▶

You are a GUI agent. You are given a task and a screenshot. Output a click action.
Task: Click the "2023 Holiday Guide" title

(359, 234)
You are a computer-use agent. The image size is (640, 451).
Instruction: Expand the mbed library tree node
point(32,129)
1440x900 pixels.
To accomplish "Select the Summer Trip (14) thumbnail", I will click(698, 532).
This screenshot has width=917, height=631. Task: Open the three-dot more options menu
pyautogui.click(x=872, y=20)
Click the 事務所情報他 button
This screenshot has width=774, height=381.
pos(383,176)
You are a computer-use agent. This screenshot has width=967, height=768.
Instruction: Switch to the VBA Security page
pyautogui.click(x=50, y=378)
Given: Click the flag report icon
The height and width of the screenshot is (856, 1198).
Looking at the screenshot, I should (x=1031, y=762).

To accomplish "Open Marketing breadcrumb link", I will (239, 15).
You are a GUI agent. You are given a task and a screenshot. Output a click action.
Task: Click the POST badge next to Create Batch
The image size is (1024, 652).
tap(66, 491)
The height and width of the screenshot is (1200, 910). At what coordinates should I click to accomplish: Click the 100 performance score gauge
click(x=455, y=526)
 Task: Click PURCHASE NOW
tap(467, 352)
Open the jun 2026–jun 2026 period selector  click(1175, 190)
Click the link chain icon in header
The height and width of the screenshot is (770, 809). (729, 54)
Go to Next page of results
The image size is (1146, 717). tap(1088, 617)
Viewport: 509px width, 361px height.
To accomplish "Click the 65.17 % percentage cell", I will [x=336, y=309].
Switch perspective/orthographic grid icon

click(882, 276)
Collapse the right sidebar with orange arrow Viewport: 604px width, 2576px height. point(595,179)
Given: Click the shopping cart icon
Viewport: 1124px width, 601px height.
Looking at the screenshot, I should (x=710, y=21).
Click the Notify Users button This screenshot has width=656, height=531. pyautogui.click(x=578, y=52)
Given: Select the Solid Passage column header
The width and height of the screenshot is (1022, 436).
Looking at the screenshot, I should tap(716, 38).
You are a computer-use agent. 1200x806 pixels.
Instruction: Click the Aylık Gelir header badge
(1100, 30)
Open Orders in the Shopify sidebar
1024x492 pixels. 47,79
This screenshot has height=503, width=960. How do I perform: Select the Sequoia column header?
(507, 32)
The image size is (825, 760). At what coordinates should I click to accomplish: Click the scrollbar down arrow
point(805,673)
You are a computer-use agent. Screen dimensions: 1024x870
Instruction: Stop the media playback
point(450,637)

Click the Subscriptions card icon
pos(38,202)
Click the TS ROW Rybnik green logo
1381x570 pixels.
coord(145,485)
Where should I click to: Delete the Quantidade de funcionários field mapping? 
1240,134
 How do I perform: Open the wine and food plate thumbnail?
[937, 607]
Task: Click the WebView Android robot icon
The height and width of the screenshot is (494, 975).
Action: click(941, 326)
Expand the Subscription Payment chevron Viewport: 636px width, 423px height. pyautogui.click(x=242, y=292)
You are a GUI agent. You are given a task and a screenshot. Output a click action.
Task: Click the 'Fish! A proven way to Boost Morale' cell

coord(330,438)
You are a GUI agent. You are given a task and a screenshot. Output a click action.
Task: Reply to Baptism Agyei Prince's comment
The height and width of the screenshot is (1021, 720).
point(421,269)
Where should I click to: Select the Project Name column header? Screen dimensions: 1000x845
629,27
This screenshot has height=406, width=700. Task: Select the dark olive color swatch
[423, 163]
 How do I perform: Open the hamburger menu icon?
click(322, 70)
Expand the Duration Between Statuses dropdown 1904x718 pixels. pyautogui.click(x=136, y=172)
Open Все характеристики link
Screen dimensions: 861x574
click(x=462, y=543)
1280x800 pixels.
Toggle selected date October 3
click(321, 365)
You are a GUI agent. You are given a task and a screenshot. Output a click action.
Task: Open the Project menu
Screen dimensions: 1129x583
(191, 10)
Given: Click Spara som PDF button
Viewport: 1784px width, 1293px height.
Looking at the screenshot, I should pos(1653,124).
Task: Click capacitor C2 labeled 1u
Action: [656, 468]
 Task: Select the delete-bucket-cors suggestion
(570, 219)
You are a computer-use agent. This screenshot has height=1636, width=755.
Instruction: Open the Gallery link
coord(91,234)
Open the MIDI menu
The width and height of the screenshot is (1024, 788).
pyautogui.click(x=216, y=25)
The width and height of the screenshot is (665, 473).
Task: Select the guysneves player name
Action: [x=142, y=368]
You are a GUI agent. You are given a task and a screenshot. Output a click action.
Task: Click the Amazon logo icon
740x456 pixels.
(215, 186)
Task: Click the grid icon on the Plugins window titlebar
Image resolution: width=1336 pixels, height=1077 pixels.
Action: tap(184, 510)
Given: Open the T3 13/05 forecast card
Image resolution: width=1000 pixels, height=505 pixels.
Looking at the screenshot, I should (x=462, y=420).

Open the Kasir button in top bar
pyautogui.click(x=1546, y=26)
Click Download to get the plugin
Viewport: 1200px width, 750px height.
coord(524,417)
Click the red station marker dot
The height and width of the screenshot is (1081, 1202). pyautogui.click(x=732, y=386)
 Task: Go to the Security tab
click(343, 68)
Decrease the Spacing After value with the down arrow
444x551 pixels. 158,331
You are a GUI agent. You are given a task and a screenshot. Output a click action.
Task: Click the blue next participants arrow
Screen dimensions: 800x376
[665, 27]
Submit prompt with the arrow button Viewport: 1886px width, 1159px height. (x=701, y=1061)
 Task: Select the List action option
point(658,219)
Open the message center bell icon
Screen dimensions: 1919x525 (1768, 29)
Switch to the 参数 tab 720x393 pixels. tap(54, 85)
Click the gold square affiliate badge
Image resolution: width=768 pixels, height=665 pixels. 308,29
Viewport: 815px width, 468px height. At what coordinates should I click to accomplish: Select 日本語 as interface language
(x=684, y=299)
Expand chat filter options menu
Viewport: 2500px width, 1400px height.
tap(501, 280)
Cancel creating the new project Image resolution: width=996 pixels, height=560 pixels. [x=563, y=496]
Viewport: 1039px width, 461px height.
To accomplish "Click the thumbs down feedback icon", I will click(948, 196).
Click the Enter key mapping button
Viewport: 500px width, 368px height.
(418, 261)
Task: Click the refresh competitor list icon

◀

■ Problem to work on ■
Retype the records above, but only those lines that fall between the line containing "Open the jun" and the line containing "You are a computer-use agent. 1200x806", with both of those lines included, exactly as written.

■ Expected answer ■
Open the jun 2026–jun 2026 period selector  click(1175, 190)
Click the link chain icon in header
The height and width of the screenshot is (770, 809). (729, 54)
Go to Next page of results
The image size is (1146, 717). tap(1088, 617)
Viewport: 509px width, 361px height.
To accomplish "Click the 65.17 % percentage cell", I will [x=336, y=309].
Switch perspective/orthographic grid icon

click(882, 276)
Collapse the right sidebar with orange arrow Viewport: 604px width, 2576px height. point(595,179)
Given: Click the shopping cart icon
Viewport: 1124px width, 601px height.
Looking at the screenshot, I should (x=710, y=21).
Click the Notify Users button This screenshot has width=656, height=531. pyautogui.click(x=578, y=52)
Given: Select the Solid Passage column header
The width and height of the screenshot is (1022, 436).
Looking at the screenshot, I should tap(716, 38).
You are a computer-use agent. 1200x806 pixels.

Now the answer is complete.